Migliaia di aspiranti specializzandi nell’area sanitaria non medica – psicologi, farmacisti, biologi, veterinari… – aspettano da un anno di sapere se sono entrati nelle scuole di specializzazione per l’anno 2025/2026. Ma dai ministeri competenti manca il via libera per sbloccare le borse di studio. E così l’attesa si prolunga: “Ci troviamo in un limbo, abbiamo perso un anno a studiare continuamente”.
Ci sono migliaia di studenti che aspettano di potersi specializzare in discipline essenziali per la sanità italiana: biologi, psicologi, farmacisti, veterinari – tutti coloro che ricadono nelle cosiddette specializzazioni sanitarie di area non medica. Da quasi un anno, però, sono nel limbo: in attesa delle borse di studio che gli erano state promesse dal governo Meloni, e senza le quali i corsi non possono partire.
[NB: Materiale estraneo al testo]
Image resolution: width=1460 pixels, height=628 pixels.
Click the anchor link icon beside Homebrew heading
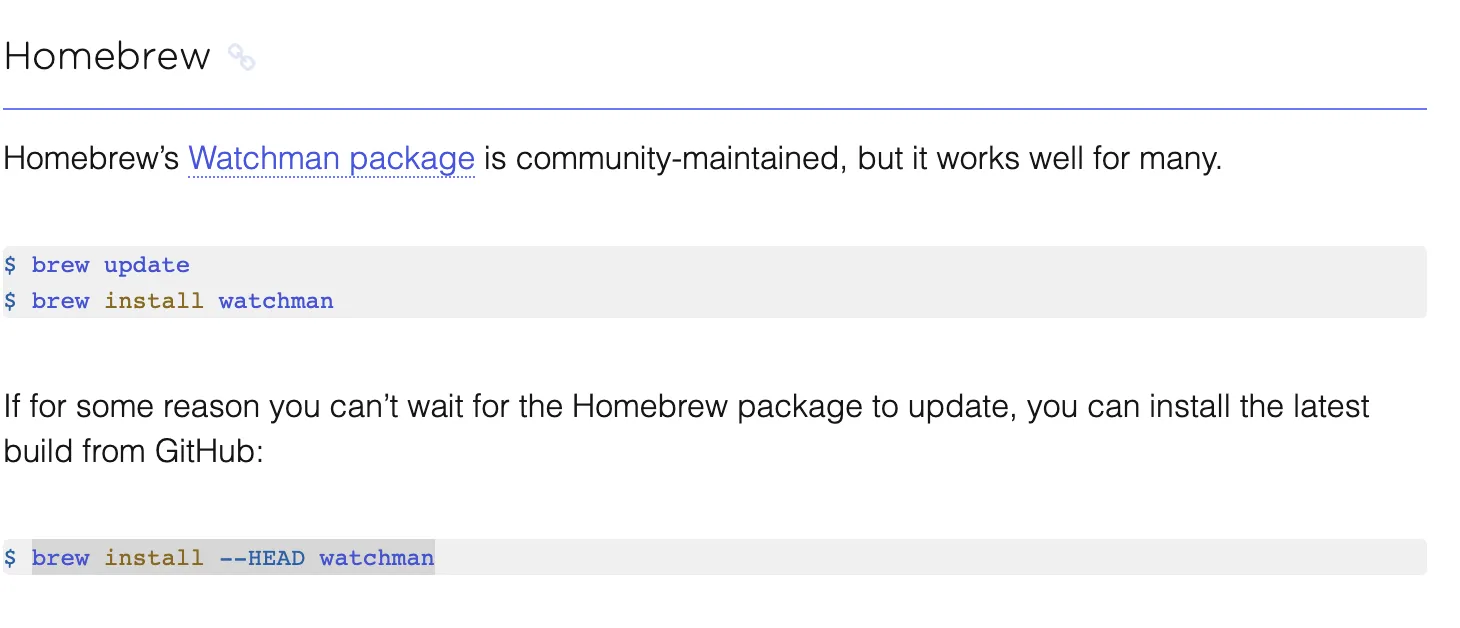241,57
Così, aspettando che le procedure ferme negli uffici dei ministeri si sblocchino, passano da un esame all'altro, da una graduatoria provvisoria all'altra: "Abbiamo perso un anno a studiare continuamente, rifiutando altre opportunità. E nessuno ne parla", ha raccontato a Fanpage.it Enrico, 26 anni, laureato in psicologia e in cerca di una specializzazione in neuropsicologia. Le nuove borse per gli specializzandi non medici: pochi soldi e ritardi da subito Il governo Meloni con la manovra approvata a dicembre 2024 ha introdotto una borsa di specializzazione rivolta esclusivamente agli studenti dell'area sanitaria non medica. Un passo avanti per la categoria, certo, ma con due problemi evidenti. Il primo è l'importo: 4.773 euro lordi all'anno, ovvero meno di 400 euro lordi al mese. "I medici possono già costruirsi delle basi durante la specializzazione (prendono circa 1.700-1.800 euro lordi al mese, ndr), noi non lo potremo fare", ha lamentato Enrico.